### [DATA PROVIDED]
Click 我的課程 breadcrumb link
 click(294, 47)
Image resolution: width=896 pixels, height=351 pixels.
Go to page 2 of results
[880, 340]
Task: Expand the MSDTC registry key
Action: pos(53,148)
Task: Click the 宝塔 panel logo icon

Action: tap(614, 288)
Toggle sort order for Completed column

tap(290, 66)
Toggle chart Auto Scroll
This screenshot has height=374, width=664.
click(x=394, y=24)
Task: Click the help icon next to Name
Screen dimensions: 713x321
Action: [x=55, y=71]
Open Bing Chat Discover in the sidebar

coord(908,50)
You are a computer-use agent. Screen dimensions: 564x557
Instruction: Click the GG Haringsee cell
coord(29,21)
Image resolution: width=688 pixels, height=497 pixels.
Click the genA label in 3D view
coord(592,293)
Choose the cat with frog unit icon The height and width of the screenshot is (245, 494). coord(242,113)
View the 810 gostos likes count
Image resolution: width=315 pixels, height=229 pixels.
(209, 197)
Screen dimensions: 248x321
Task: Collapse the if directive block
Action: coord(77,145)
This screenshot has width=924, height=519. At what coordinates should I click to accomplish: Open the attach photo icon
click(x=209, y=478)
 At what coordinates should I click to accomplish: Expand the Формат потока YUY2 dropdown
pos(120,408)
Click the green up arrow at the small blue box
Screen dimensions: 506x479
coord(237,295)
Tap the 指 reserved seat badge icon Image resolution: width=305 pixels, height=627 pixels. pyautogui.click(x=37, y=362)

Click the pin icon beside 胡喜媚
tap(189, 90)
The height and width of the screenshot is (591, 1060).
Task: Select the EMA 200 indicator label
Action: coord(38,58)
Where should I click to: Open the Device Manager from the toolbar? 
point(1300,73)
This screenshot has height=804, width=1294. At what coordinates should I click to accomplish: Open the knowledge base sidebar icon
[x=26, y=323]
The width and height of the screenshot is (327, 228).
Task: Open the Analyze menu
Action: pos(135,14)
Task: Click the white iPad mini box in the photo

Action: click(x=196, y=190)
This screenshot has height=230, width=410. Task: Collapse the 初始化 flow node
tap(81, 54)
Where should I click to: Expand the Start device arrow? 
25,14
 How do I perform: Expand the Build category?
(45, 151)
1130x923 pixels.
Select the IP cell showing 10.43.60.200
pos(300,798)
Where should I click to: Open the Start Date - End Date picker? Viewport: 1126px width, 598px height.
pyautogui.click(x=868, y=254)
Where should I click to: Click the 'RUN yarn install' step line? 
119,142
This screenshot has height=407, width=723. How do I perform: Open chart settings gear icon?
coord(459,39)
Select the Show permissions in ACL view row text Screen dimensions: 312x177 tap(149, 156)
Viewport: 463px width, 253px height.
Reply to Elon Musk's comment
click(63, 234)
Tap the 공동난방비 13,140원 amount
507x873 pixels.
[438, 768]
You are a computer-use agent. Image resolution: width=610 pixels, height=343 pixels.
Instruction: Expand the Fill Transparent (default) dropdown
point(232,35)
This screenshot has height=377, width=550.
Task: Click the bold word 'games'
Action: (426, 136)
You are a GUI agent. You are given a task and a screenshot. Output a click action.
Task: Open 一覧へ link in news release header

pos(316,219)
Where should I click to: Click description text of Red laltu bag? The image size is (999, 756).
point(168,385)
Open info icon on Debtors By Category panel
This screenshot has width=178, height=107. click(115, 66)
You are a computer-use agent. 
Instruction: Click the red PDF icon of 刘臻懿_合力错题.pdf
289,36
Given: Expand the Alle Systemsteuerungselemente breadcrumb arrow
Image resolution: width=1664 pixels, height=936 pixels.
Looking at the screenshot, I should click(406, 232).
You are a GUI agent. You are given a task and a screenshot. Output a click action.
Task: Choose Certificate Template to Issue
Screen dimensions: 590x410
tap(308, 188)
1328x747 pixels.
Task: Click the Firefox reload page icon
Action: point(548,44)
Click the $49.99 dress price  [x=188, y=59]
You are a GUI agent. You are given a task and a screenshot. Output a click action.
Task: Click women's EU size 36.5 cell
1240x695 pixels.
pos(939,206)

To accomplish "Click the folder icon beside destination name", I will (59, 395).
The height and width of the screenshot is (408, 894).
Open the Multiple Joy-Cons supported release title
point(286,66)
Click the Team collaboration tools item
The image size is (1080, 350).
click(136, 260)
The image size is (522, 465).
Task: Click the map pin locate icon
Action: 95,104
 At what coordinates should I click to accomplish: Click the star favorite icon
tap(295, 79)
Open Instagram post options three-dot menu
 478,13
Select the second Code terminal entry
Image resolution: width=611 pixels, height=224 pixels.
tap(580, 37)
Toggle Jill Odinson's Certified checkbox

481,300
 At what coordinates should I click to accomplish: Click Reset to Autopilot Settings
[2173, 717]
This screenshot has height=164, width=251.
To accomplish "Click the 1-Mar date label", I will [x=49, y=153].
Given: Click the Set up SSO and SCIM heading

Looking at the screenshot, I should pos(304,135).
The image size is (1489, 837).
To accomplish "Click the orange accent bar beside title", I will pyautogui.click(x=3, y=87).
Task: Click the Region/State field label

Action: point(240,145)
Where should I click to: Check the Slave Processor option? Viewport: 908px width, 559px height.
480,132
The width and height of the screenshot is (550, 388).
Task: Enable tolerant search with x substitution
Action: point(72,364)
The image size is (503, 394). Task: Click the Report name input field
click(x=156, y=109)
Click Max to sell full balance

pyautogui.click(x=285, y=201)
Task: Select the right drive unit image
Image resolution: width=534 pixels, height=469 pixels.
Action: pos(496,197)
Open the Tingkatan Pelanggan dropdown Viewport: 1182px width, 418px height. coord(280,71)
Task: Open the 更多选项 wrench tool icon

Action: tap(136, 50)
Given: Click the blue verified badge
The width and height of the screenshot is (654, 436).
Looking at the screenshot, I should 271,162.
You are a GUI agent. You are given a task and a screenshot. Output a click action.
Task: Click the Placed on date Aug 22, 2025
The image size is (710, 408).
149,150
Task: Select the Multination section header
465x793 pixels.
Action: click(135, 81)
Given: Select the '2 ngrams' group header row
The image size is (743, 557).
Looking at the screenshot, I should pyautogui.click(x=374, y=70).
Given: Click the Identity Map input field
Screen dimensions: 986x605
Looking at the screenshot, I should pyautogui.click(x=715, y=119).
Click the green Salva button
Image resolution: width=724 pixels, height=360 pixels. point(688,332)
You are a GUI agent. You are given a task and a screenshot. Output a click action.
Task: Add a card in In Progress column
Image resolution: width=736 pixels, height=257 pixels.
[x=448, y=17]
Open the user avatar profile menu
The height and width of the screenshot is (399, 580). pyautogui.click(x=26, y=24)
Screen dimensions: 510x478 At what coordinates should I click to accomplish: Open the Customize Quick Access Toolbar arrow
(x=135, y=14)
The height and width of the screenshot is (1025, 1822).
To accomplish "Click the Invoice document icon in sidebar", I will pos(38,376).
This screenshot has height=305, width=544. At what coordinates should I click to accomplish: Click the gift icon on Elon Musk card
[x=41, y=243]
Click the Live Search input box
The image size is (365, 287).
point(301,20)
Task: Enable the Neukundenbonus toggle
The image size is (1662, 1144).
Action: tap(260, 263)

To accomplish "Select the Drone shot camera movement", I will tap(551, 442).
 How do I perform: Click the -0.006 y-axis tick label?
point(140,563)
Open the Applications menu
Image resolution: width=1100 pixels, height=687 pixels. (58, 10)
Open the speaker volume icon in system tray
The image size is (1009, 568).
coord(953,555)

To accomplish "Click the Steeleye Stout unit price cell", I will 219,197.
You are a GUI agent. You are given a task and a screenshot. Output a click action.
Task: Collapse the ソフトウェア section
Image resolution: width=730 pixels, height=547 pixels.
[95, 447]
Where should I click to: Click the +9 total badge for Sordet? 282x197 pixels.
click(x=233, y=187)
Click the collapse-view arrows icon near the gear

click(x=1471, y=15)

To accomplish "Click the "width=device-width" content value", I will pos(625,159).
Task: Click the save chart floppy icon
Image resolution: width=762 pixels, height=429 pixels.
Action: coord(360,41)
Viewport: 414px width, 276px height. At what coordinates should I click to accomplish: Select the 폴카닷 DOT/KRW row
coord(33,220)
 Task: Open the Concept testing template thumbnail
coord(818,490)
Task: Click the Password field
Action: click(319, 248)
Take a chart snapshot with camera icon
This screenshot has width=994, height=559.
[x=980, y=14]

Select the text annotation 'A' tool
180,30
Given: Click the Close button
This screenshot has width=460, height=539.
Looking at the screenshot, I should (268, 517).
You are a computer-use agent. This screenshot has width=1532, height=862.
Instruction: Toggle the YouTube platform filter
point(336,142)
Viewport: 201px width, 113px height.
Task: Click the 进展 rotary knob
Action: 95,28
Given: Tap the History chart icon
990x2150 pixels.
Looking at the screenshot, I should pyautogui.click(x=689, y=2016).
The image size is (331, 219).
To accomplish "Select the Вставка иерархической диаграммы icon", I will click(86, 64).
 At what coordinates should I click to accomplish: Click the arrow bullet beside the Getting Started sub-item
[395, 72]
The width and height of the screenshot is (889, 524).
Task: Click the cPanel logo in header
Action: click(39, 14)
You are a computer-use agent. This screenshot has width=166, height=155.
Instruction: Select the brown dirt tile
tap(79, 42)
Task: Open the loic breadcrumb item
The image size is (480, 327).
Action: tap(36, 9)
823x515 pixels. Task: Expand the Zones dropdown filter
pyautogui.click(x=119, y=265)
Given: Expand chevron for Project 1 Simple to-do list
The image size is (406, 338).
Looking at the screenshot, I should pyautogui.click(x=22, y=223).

### [TASK OBJECTIVE]
Set down everything in the listing from the line containing "will (59, 395)." down to the line containing "[2173, 717]", reproducing each line exactly.

### [FINISHED ANSWER]
To accomplish "Click the folder icon beside destination name", I will (59, 395).
The height and width of the screenshot is (408, 894).
Open the Multiple Joy-Cons supported release title
point(286,66)
Click the Team collaboration tools item
The image size is (1080, 350).
click(136, 260)
The image size is (522, 465).
Task: Click the map pin locate icon
Action: 95,104
 At what coordinates should I click to accomplish: Click the star favorite icon
tap(295, 79)
Open Instagram post options three-dot menu
 478,13
Select the second Code terminal entry
Image resolution: width=611 pixels, height=224 pixels.
tap(580, 37)
Toggle Jill Odinson's Certified checkbox

481,300
 At what coordinates should I click to accomplish: Click Reset to Autopilot Settings
[2173, 717]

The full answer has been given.